The Prime Time Primary: How Cable News Has Covered the Democrats

April 19th, 2016 9:18 AM

Yesterday, NewsBusters reported that cable news has awarded Donald Trump and his surrogates significantly more airtime than the other Republican candidates. Today, we report how those same networks have divvied up the airtime between Democratic frontrunner Hillary Clinton and challenger Bernie Sanders.

For this report, a team of MRC analysts has logged each prime time interview of a presidential candidate or a plainly-identified supporter or surrogate on CNN, MSNBC and the Fox News Channel over the past four weeks (March 21 to April 15, weekdays only), poring over approximately 240 hours of programming.
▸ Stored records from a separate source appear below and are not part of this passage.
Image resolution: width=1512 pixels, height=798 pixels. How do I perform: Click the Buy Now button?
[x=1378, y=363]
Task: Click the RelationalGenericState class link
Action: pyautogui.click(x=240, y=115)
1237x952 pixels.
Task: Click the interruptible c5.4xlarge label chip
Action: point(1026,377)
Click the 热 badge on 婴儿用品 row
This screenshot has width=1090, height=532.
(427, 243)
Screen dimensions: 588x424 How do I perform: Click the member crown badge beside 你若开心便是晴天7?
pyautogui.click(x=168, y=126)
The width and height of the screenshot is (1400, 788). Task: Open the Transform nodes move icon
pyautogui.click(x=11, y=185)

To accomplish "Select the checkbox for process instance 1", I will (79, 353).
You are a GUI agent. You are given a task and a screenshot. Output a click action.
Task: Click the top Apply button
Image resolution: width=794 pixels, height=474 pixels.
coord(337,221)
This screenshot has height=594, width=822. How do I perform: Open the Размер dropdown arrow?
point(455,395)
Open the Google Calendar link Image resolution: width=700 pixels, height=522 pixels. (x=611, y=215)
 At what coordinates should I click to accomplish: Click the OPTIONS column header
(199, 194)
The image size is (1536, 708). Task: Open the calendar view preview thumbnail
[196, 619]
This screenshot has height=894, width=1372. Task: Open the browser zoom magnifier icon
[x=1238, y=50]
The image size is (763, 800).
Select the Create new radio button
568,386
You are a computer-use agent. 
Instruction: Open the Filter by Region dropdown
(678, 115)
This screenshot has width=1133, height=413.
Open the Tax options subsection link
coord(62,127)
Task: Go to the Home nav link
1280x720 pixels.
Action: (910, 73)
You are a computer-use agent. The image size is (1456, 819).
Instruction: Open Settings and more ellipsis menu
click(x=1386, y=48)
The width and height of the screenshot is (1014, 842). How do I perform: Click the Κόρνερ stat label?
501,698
As we reported yesterday, the three main Republican candidates (Trump, Texas Senator Ted Cruz, and Ohio Governor John Kasich) and their surrogates were interviewed for a total of 666 minutes on the Fox News Channel during this period. Yet, neither former Secretary of State Hillary Clinton nor Vermont Senator Bernie Sanders gave any interviews to any of FNC’s prime time programs during the four weeks we examined, and their surrogates appeared for a total of only 13 minutes — a greater than 50-to-1 disparity.

[Editor's note: Since first publishing this item, we have become aware of an additional segment on FNC featuring a Hillary Clinton supporter. We have adjusted the numbers in the text and chart accordingly.]

These statistics, of course, only reflect airtime for presidential candidates and their surrogates, not overall coverage of the campaigns.

What’s the reason? Since 2007, Democratic presidential candidates have generally boycotted Fox News, refusing to let the top-rated cable network host any of their presidential debates. Earlier this year, Fox News anchor Bret Baier pressed DNC chairman Debbie Wasserman Schultz about “letting the Fox News debate team handle” one of the then-upcoming debates; Schultz demurred.

At the same time, FNC’s core audience is decidedly right-of-center. A 2012 Pew Research Center survey of the Fox News audience found conservatives outnumbered liberals by a 6-to-1 margin (60% to 10%), while on shows such as Hannity the gap was a whopping 78 to 5 percent. So FNC may have concluded — not unreasonably — that its audience is more interested in hearing from the GOP candidates and their surrogates than the Democrats.

On CNN and MSNBC, the Democrats were much more visible — and, unlike the top two Republican candidates, Hillary Clinton and Bernie Sanders’s campaigns received nearly equal airtime, with Sanders and his surrogates garnering 263 minutes of airtime, vs. Team Clinton’s 248 minutes.

CNN gave the edge to Clinton, who personally appeared twice for a total of 28 minutes; her surrogates boosted the campaign’s total to 110 minutes. Sanders also appeared twice, for a total of 40 minutes; adding in his supporters puts his campaign’s total at 104 minutes, just behind the frontrunner.

Not included in the interview tally: CNN’s Democratic debate between Clinton and Sanders, held on April 14. If it had been, the two-hour event would have added 60 minutes to Clinton’s tally (questions directed at her, plus her answers), and 52 minutes to Sanders.

On MSNBC, Sanders’s campaign took the most airtime, with nearly 159 total minutes (45 minutes for the candidate himself, the rest for surrogates). Clinton was interviewed only once, by Rachel Maddow on March 30 for a total of 33 minutes, with another 105 minutes going to staffers and other surrogates.

MSNBC was the only network to give more airtime to the Democratic campaigns than the Republicans: Team Clinton and Team Sanders combined to receive 296 minutes of airtime, or nearly an hour more than the 246 minutes allocated to interviews with the Trump, Cruz and Kasich campaigns.

On CNN, the gap between the two parties’ candidates was 515 minutes, more than eight-and-a-half hours, in favor of the Republican candidates.